# [Task item]
Beginning with the line that holds "This screenshot has" and finishing with the line that holds "Task: Click the Telefon field label", repeat the listing exactly, leaving every picture out.

# [Raw data]

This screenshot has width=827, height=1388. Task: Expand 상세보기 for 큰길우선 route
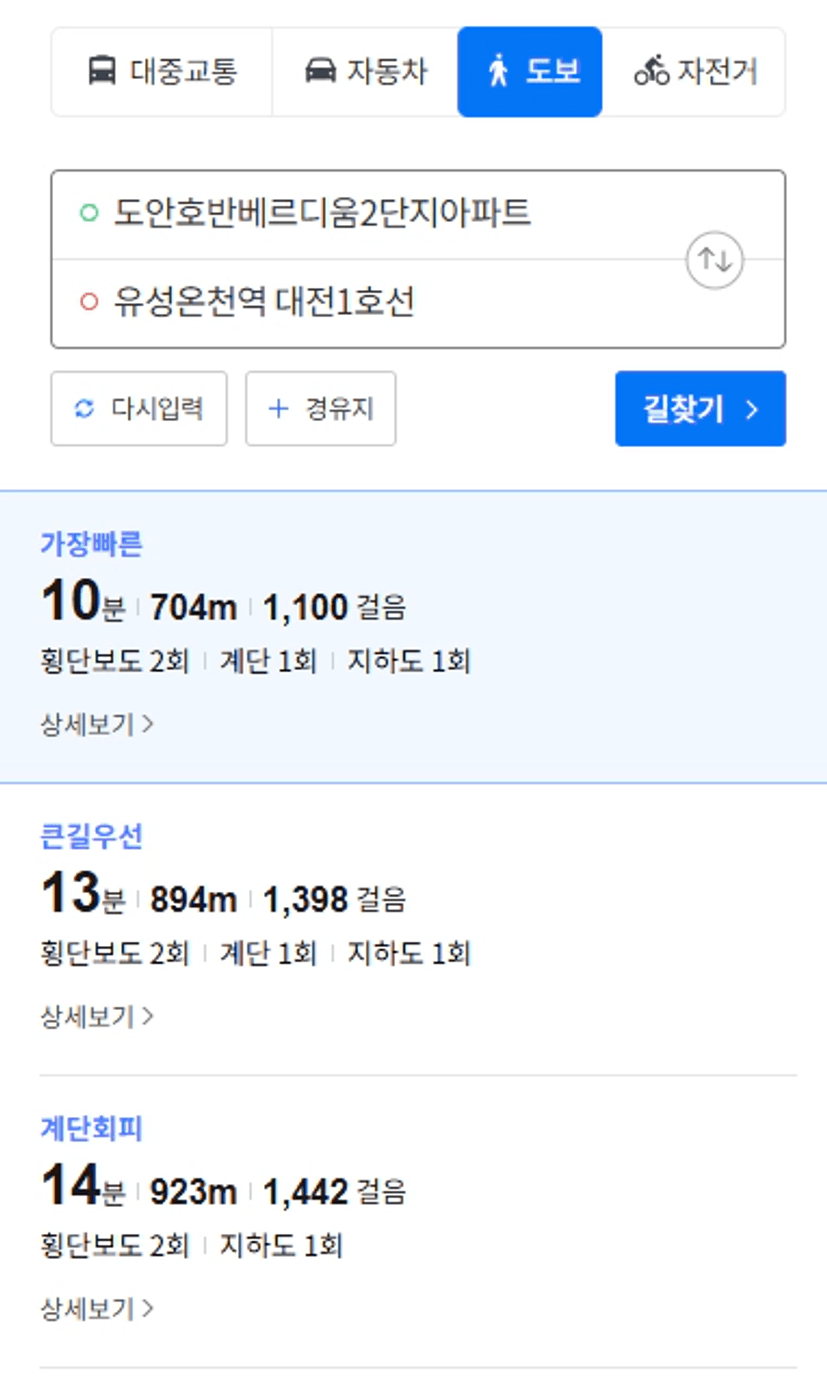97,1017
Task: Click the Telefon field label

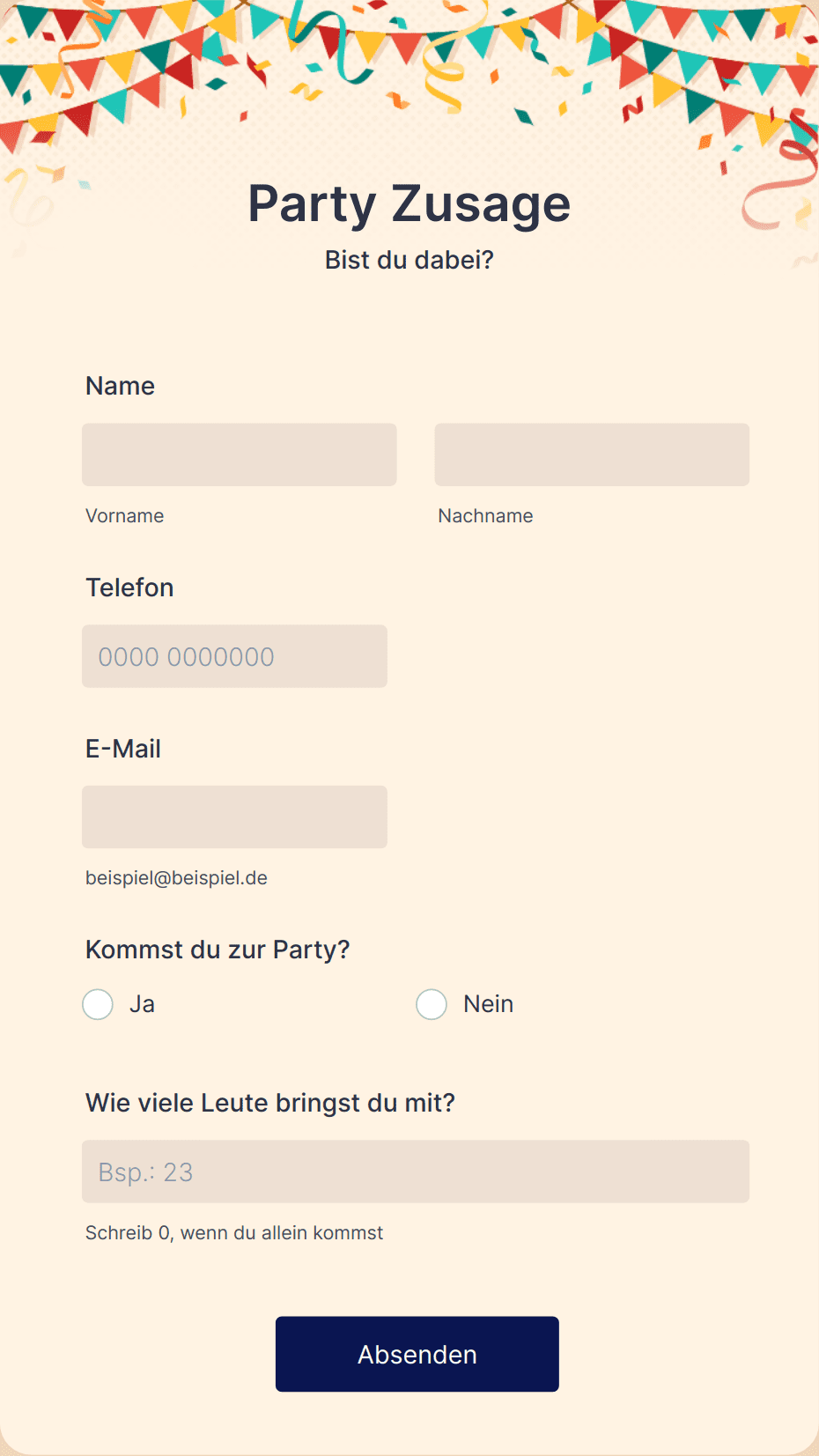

* * *

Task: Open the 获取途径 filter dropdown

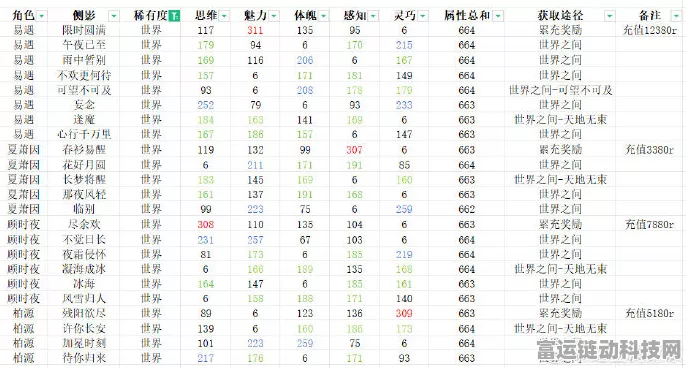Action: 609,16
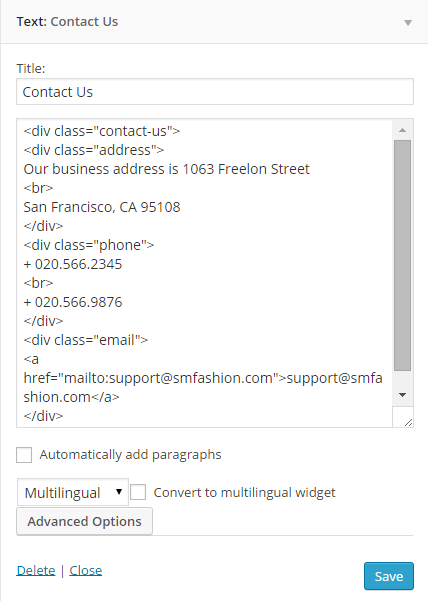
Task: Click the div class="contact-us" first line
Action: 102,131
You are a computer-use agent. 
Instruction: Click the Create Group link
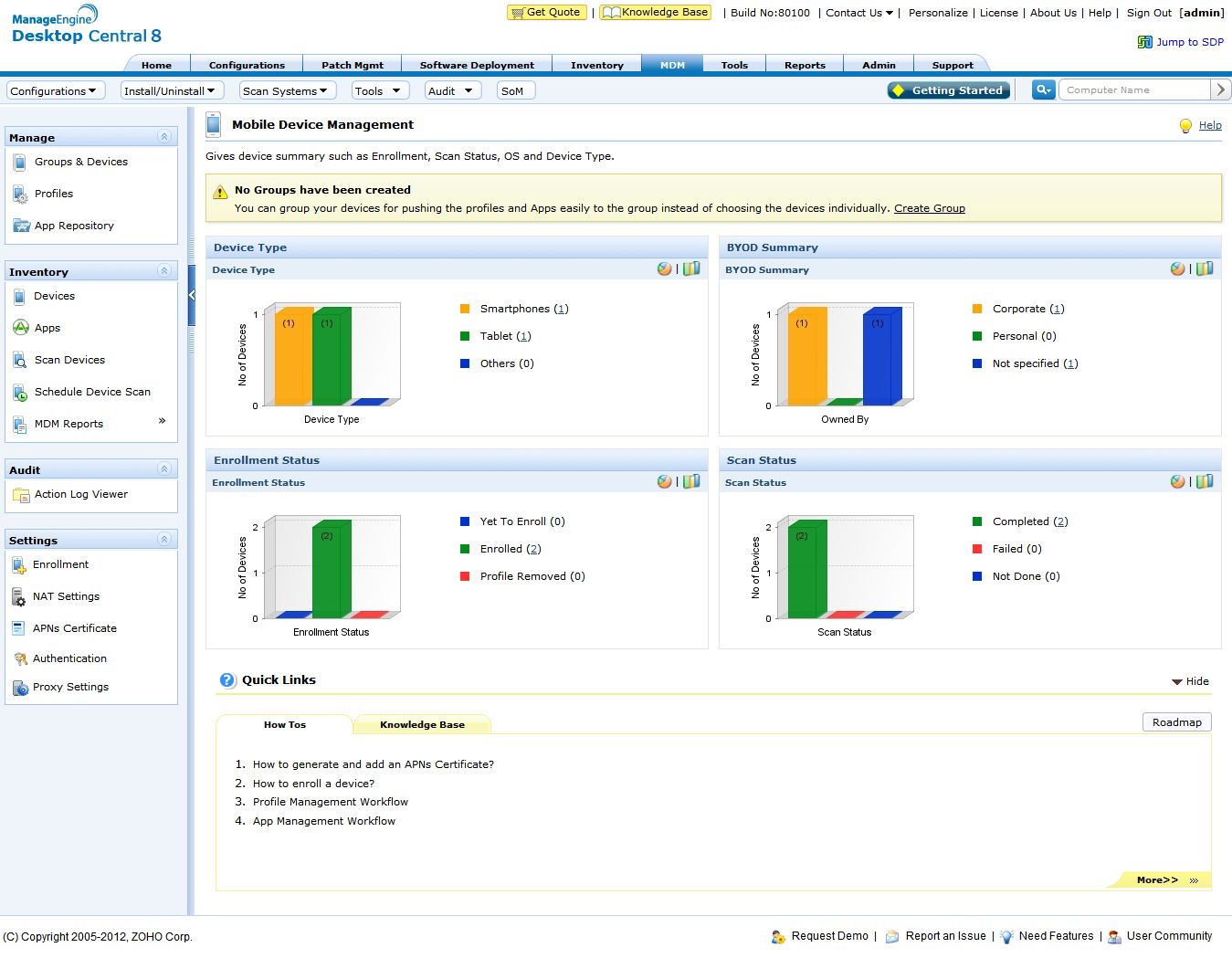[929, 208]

# [Response to this exercise]
This screenshot has width=827, height=1388. Task: Expand 상세보기 for 큰길우선 route
97,1017
Task: Click the Telefon field label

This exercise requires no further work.